Viewed more hopefully, this project succeeds to the extent that it demonstrates the elusiveness of the idea which is its focus: having, possession. At the very least there are three communities of discourse about the concept which struggle with one another. Two of them, theologians and economists, cherish a long-standing grudge, and any conversation is worth holding in which they can engage in mutual reflection and self-critique. While the bias in Having is towards transforming economistic thinking, one very strong essay by economist Deirdre McCloskey challenges the perception that her subject necessarily proceeds in a moral vacuum.

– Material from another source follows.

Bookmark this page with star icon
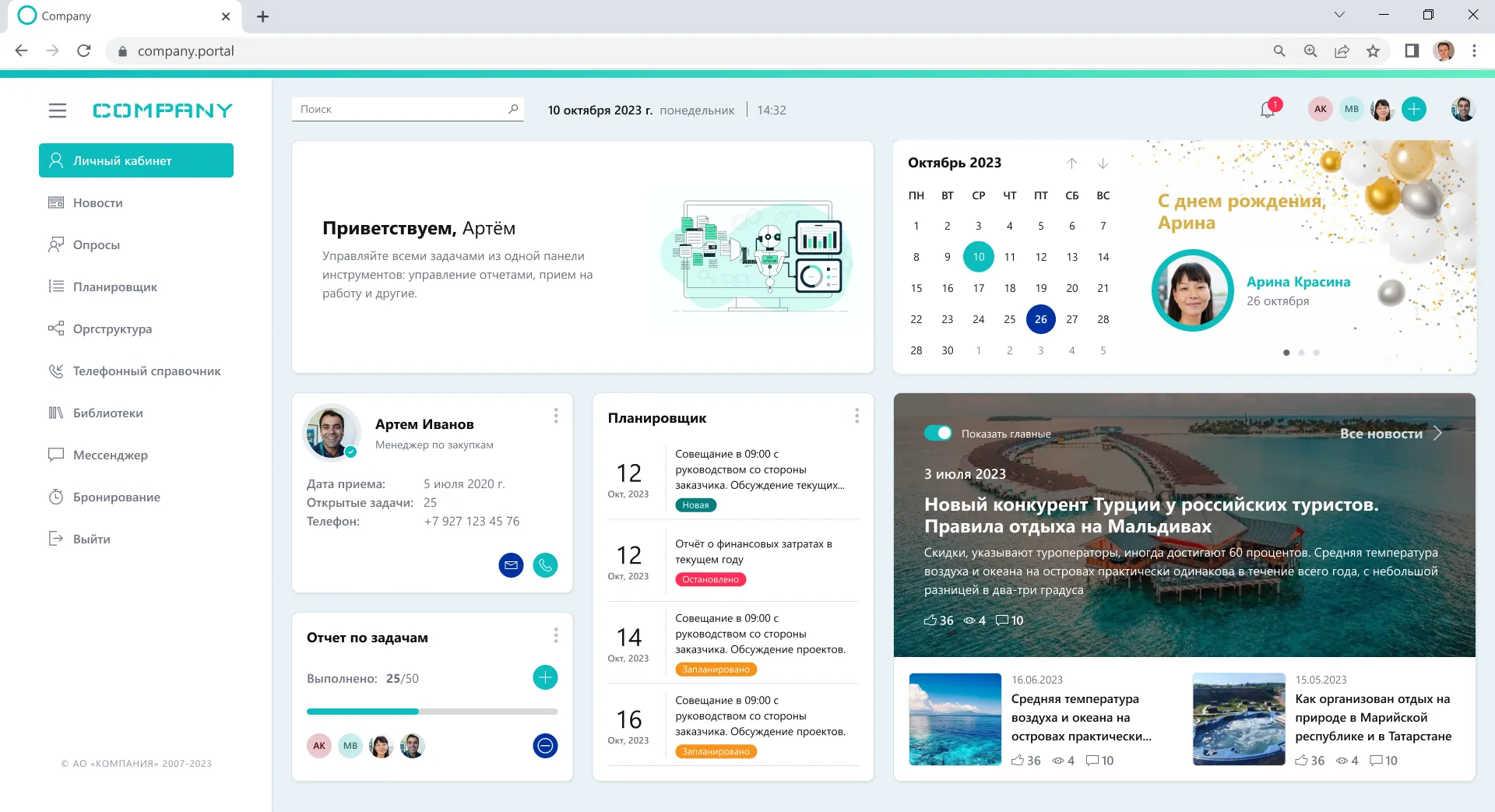Image resolution: width=1495 pixels, height=812 pixels. pos(1373,51)
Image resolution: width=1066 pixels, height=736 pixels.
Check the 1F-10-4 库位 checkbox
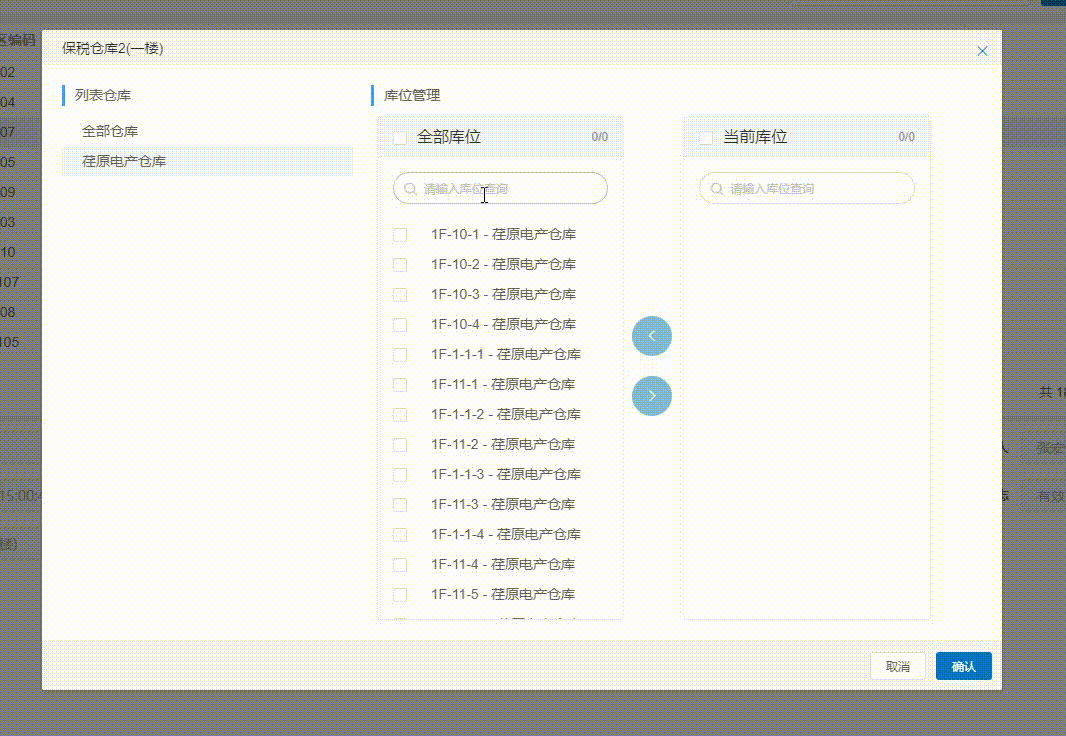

The point of contact between those two schools, though, comes through their respective interaction with the third element, the students of culture. While property may have (or lack) value in a religious or monetary sense, that valuation subsists in the cultural artifact which is possession. Perhaps the strongest point of this collection is its illumination of how the way we "have" reflects our understanding of who we "are." This insight draws together many otherwise disparate contributions: the biblical-theological element through, for example, David Klemm's concept of "material grace" or Charles Mathewes's defense of Augustine's "using the world"; the economists through McCloskey's thesis that "markets live in communities of virtue" (p. 324); and the culturists through Günter Thomas's exciting analysis of the new market in human attention.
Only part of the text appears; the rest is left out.